Pediatric traumatic neck injuries are uncommon but are associated with mortality rates approaching 10%.

Unstable patients with hard signs of vascular or aerodigestive injury should be managed operatively.

Stable patients with possible injuries should be further evaluated (Fig. 16.2).

Fig. 16.2
figure 2_16

Management flow diagram

Esophageal injuries are rare and often present in a completely asymptomatic patient, going unnoticed for days.

Esophageal injuries should be excluded by standard imaging practices in the context of a penetrating injury to the neck.

The blind approach of treating the patient simply according to which zone is involved has for the most part been abandoned.

A systematic diagnostic approach that considers the possibility of injury to major blood vessels, the esophagus, and the airway is the preferred approach

Editor’s Comment

Neck injuries have been traditionally associated with a significant concern over missed injuries and aggressive attempts to exclude injuries with invasive diagnostic procedures and the frequent use of surgical exploration. Recent advances in medical imaging have helped to minimize both missed injuries as well as iatrogenic trauma. Based on the mechanism and a thorough physical assessment for soft signs of injury to the vascular and aerodigestive structures of the neck, one can now use Doppler US, CT, CT angiography, or MRI to produce accurate and detailed images of the complex anatomy of the neck.

It is becoming increasingly common to detect intimal injuries of the carotid artery after blunt trauma or deceleration injuries of the neck. Most are minor (slight irregularity, small thrombus) and can be managed safely with anticoagulation and follow-up angiography. More serious injuries (transections, pseudo-aneurysms, significant occlusive thrombus) should be treated surgically. If the vessel is inaccessible or completely occluded by thrombus, the patient is probably best treated with anticoagulation. Consultation with an experienced interventional radiologist is critical as endovascular techniques such as stenting or embolization of smaller vessels might be available options.

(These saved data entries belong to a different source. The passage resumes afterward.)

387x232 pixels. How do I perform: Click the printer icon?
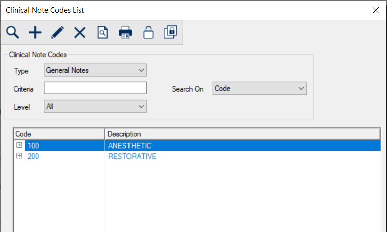click(x=125, y=33)
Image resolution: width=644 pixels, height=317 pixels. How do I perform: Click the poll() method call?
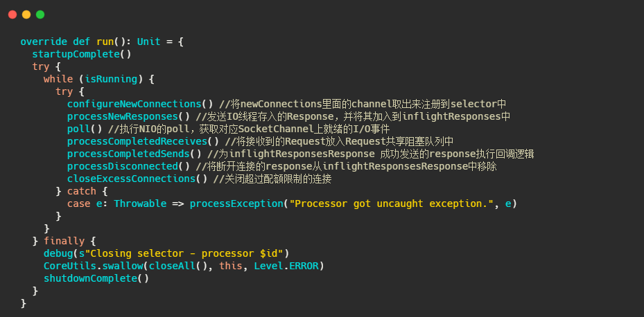[x=84, y=129]
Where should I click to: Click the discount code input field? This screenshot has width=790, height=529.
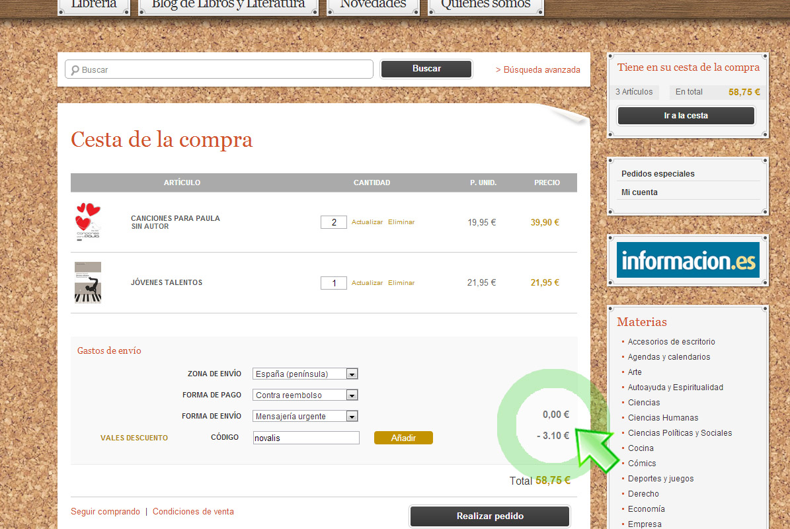306,438
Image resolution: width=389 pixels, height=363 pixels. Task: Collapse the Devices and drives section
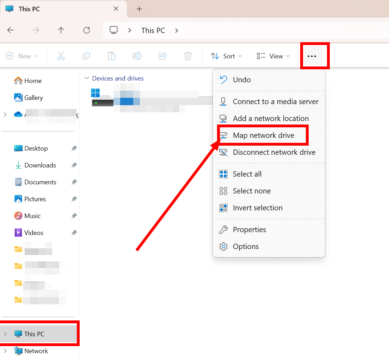click(x=87, y=78)
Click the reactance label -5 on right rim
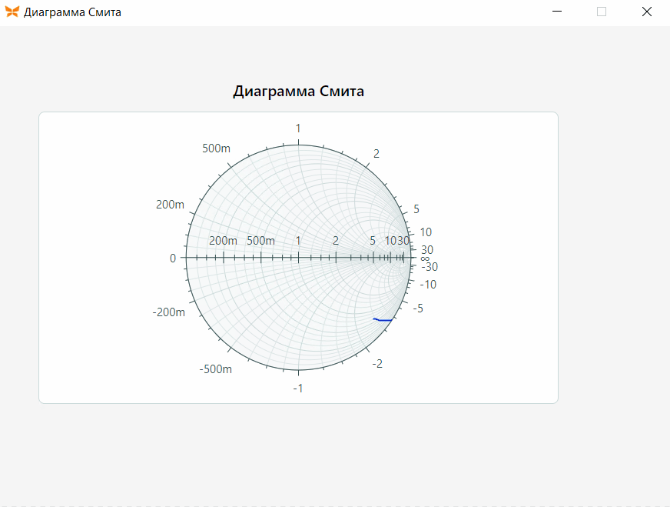The image size is (670, 507). tap(418, 309)
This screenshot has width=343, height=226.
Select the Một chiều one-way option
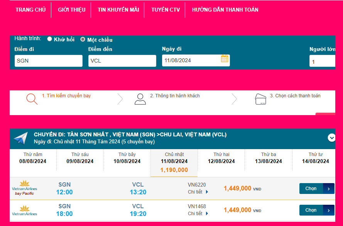(83, 39)
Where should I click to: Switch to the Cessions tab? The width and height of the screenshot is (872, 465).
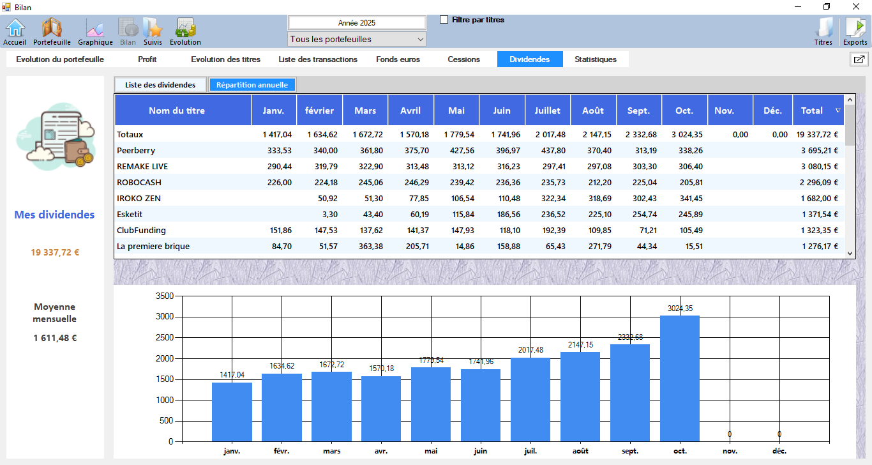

The surgical approach in children is usually best done through a transverse incision in one of the skin creases, though occasionally a traditional oblique carotid incision is necessary. The exposure should be generous and all structures should be dissected carefully to avoid iatrogenic nerve injury. The thigh should be sterilely prepared in case saphenous vein graft is needed. If the patient is stable, a brief rigid bronchoscopy and esophagoscopy before intubation can be very useful and should be part of the standard surgical approach in most cases. Vocal cord position and movement should be documented before exploration is undertaken. Vascular injuries are treated using standard principles such as proximal and distal control and direct suture repair. Patch repairs should be done with autologous vein. The external jugular vein can be used but needs to be doubled (by eversion) to prevent aneurysm in the long term. Postoperative anticoagulation or aspirin therapy should be considered for complex repairs.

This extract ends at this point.